Dabei wird in Europa schon in den Parlamenten abgestimmt wohin es geht. Der Diskurs spaltet und eint über Parteigrenzen hinweg. In den Diskussionen fällt die starke Polarisierung auf, die differenzierten Positionen wenig Raum lässt. Sie zwingt zur Wahl zwischen Islamfreund und Islamfeind, Orient und Okzident. Die Rechten schaffen es, die Agenda zu bestimmen, auch ohne dass sie im Parlament sitzen müssten. Die Durchsetzung funktioniert in den einzelnen Staaten bei aller Ähnlichkeit des Diskurses unterschiedlich, besitzt aber eine europäische Dimension (siehe Artikel von Bernard Schmid zu Frankreich, Jereon Bosch zu den Niederlanden und Tobias Alm zu Dänemark). Angesichts der deutschen Situation mit der mehr oder minder erfolgreichen PRO-Partei, muss man nicht in Alarmismus verfallen. Problematisch sind bisher nicht ihre Wahlerfolge, sondern die politischen Ausdünstungen, die sie in Reihen bisher für zurechnungsfähig gehaltener Politiker_innen hinterlassen (siehe Ulli Jentsch).
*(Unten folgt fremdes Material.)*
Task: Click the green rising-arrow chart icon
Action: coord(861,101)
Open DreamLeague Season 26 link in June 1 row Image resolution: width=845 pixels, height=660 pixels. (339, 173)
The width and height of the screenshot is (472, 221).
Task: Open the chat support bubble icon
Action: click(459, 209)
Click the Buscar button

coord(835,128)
Wie kann unter solchen Umständen eine linke, kritische und emanzipative Position aussehen, die weder vor Kritik des Islam als Religion, reaktionären Bestrebungen innerhalb der Mehrheitsgesellschaft sowie der migrantischen Community selbst halt macht, noch von der alltäglichen Diskriminierung aufgrund antimuslimischer Ressentiments schweigt? Bisher scheint klar: für die Frauen gegen das Patriarchat, für freie Sexualität gegen Homophobie etc. Wir, die wir dem »Ideal der Gleichheit« (Norberto Bobbio) verpflichtet sind, müssen differenzieren, wo andere verallgemeinern. Um Missverständnissen vorzubeugen: Nicht religiöse Aufklärung wollen wir betreiben, nicht um den akademisch passenderen Begriff wollen wir mit dieser Ausgabe streiten. »Man muss über die Täter und nicht über die Opfer sprechen.« Deren rassistische Strategie, ihre Erfolge in der Gesellschaft, die chauvinistischen Koalitionen, der konservative Islamdiskurs der runden Tische sind es, die rassistischen Intellektuellen den Weg bereiten, sich als Führer der Massen gegen bürgerliche Eliten und zugleich emanzipative Bestrebungen zu gerieren. Die Linke befindet sich in Europa in einer defensiven Postition und Wahlerfolge ändern daran noch nichts. Es geht um eine Neupositionierung der antirassistischen Arbeit. Bedürfnisse und Interessen gilt es zu organisieren. Nicht allein Debatten oder Wahlen wollen wir gewinnen, sondern es geht um nichts Geringeres, als die Welt zu verändern.